As a single polyamorous man exploring the world of polyamory, I’ve had problems getting accustomed to being the secondary partner to couple after couple (ya, I know what you’re thinking, but I don’t exaggerate. I have always done well )
It’s tough being a secondary partner sometimes. You’re the odd man or woman out. You don’t get to cuddle and fall asleep after some amazing sex – depending on the relationship, of course – but in most cases we’re politely shown the door. Some people are a-ok with that and don’t attach any emotion to the situation. That’s great, but let’s face it, most of us do feel, and for a lot of us maybe a little too much. I know I did when I was younger and less experienced.
Here’s some tips on how to become comfortable with being a secondary partner, and questions you may want to ask yourself before you decide to do so.
What Do You Want From Them?
Do you have needs from the couple you’re getting involved with? Specific emotional needs? You should be very careful in choosing your partners then. Some couples are one hundred percent not interested in any emotional attachment. Are you prepared to deal with that? If not then choose wisely, young grasshopper.
It’s very important to determine if one half of the couple you’re involved with makes most of the decisions and holds court over their polyamorous relationships. Trust me as I’ve been there – it’s not nice to have a split decision in regards to you being booted out of the relationship.

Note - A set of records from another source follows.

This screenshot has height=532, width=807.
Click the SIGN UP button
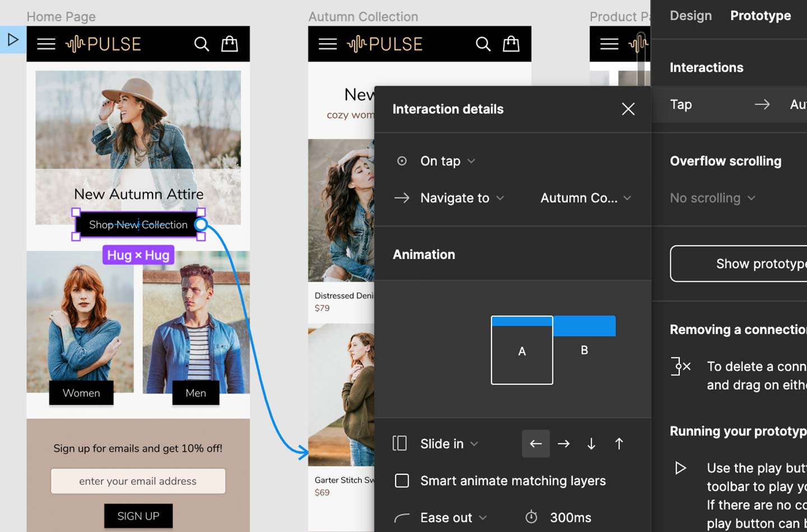(x=138, y=516)
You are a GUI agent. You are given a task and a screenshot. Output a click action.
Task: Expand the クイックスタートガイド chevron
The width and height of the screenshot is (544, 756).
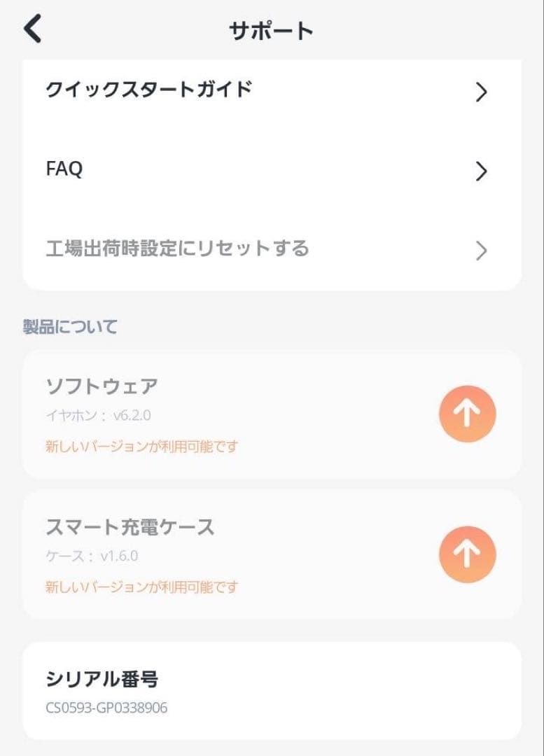(x=481, y=92)
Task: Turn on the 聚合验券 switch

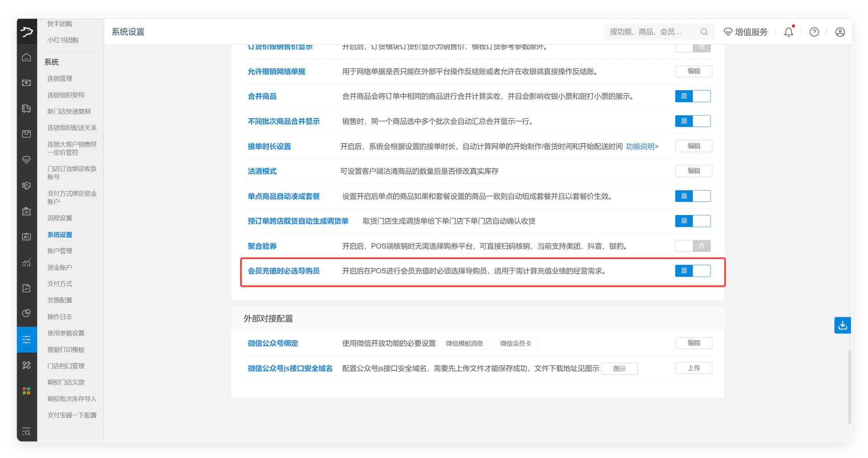Action: (693, 246)
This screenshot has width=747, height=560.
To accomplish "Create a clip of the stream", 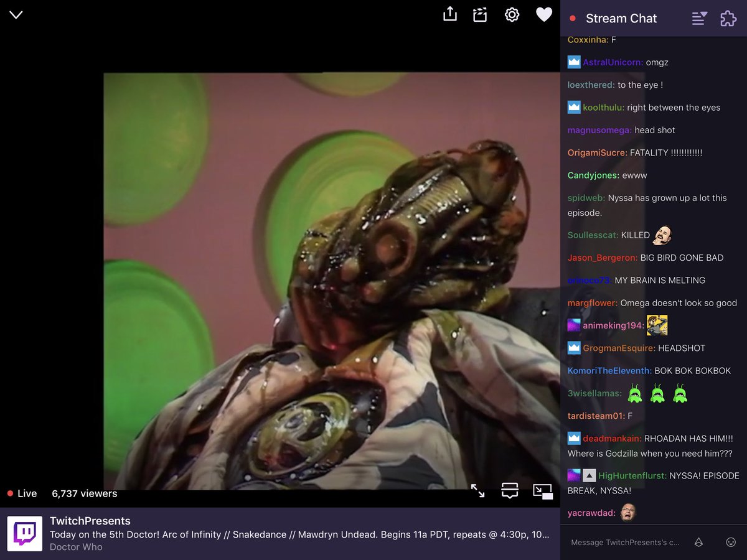I will click(x=479, y=14).
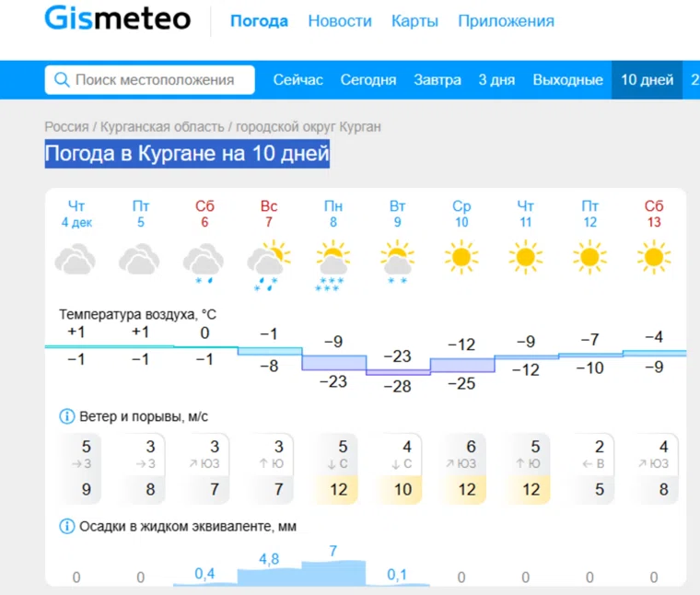Open the Карты section
Image resolution: width=700 pixels, height=595 pixels.
[414, 21]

Kinda sour. It’s really tough to lose two friends because of having a poor relationship with only one of them. I find the healthiest poly relationships I’ve had are with couples who make decisions together rather than rule over one another.
Rules Are Not Just Rules
It’s crucial to not only know what the rules are in your relationship, but also why they are there. You may even be a part of designing the rules in a new relationship. If you understand why you’re only allowed to get as close as you have been, you’ll be able to accept the reality of the situation. It’s a lot better than being told to just suck it up and don’t ask questions. No one wants to feel used.
How Are You Viewed?
In my earlier days I was somewhat naive in thinking I was lovingly adored by every couple – I was dead wrong. It’s important to gauge exactly how you’re perceived by the primary partners and to do so honestly. Are you seen as competition by one of them? Are you really becoming like family or are you someone who will always be on the outside? It’s important to figure these things out and also how you feel about them.
I hope I’ve been of some help. Feel free to share your stories and feelings of being a secondary partner.